Large objects are Java objects requires a lot of contiguous memory space, the most typical of large objects is the kind of long strings and arrays.
Virtual machines provide a parameter: PretenureSizeThresholdgreater than this parameter object will be allocated directly in the old era.

3 long-lived objects will enter the old year

Virtual machine for each object defines a target age counter (Age), still alive after the object each time through the Minor GC, Survivor and can be accommodated, then aged just +1, when aged to a certain extent (the default is 15), will be promoted to the old era, this threshold parameters can MaxTenuringThreshold be set.

4. The moving object determination age

4 dynamic target age determination

If the sum of the same age Survivor space is larger than half the size of all the objects in space Survivor, age greater than or equal to the object that age you can go directly to the old era.

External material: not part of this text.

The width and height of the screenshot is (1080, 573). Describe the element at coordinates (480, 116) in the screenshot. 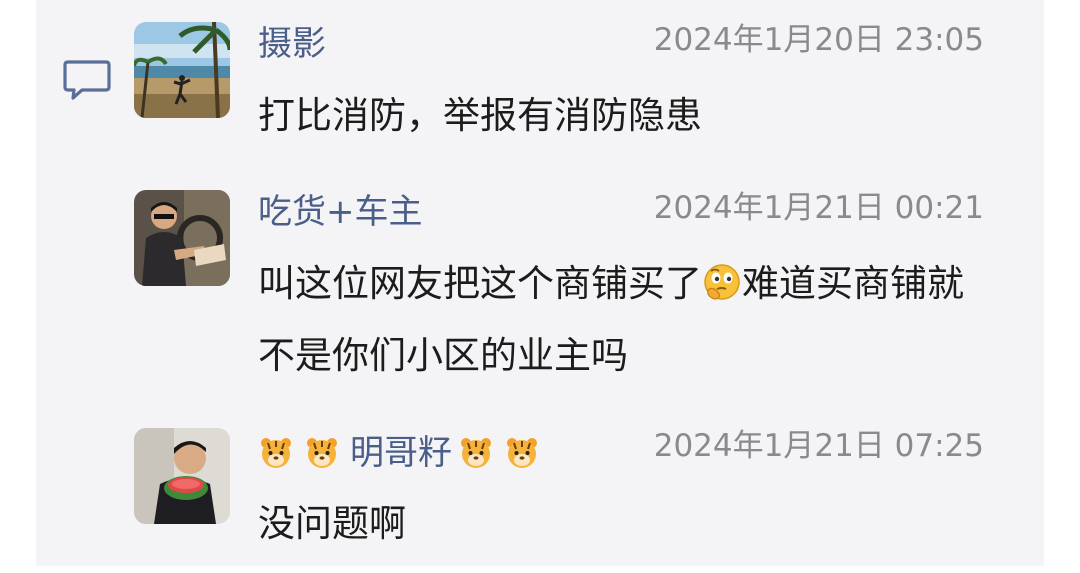

I see `comment-body: 打比消防，举报有消防隐患` at that location.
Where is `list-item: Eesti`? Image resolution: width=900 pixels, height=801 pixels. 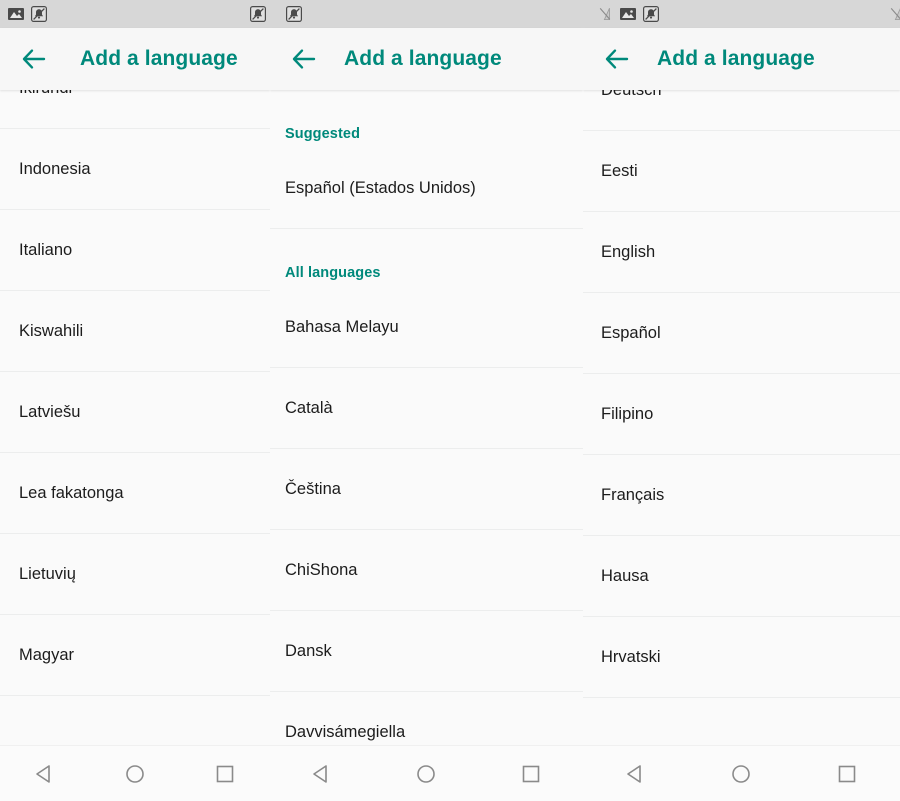 list-item: Eesti is located at coordinates (742, 172).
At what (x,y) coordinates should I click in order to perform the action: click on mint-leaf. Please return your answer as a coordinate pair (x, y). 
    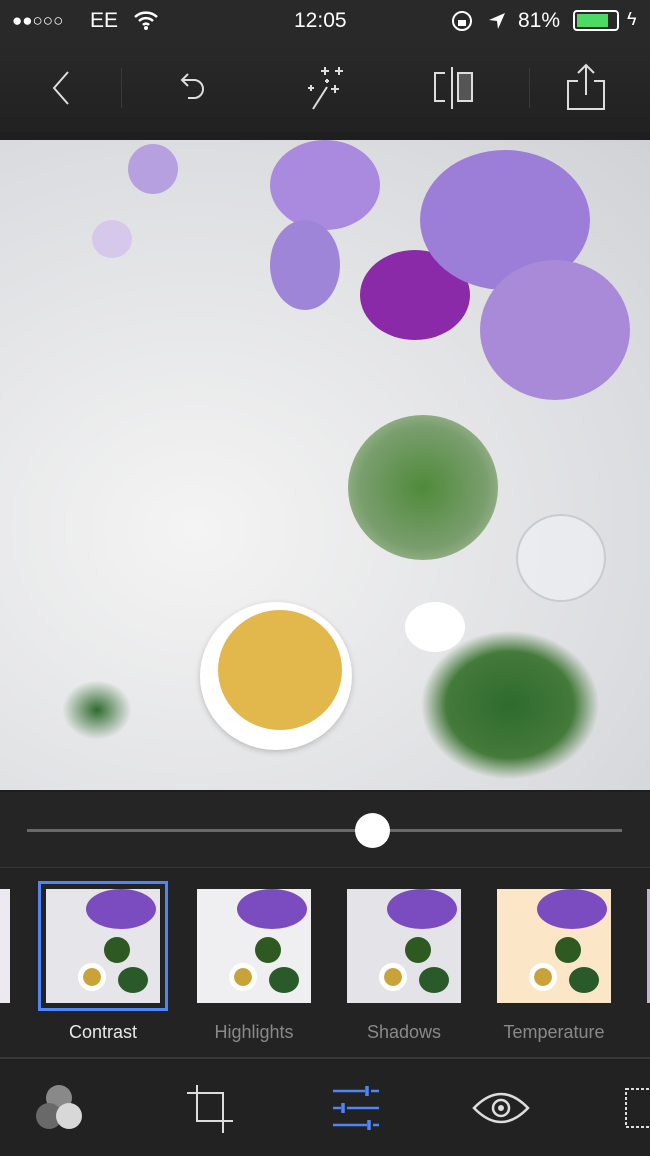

5 space allocation guarantees

In order to better adapt to the different procedures of memory condition, age is not an object must reach a threshold before entering the old era.
The average size of the contiguous space as long as the new generation of old age is greater than the total size of the object or the previous promotion will be Minor GC, otherwise it will be Full GC.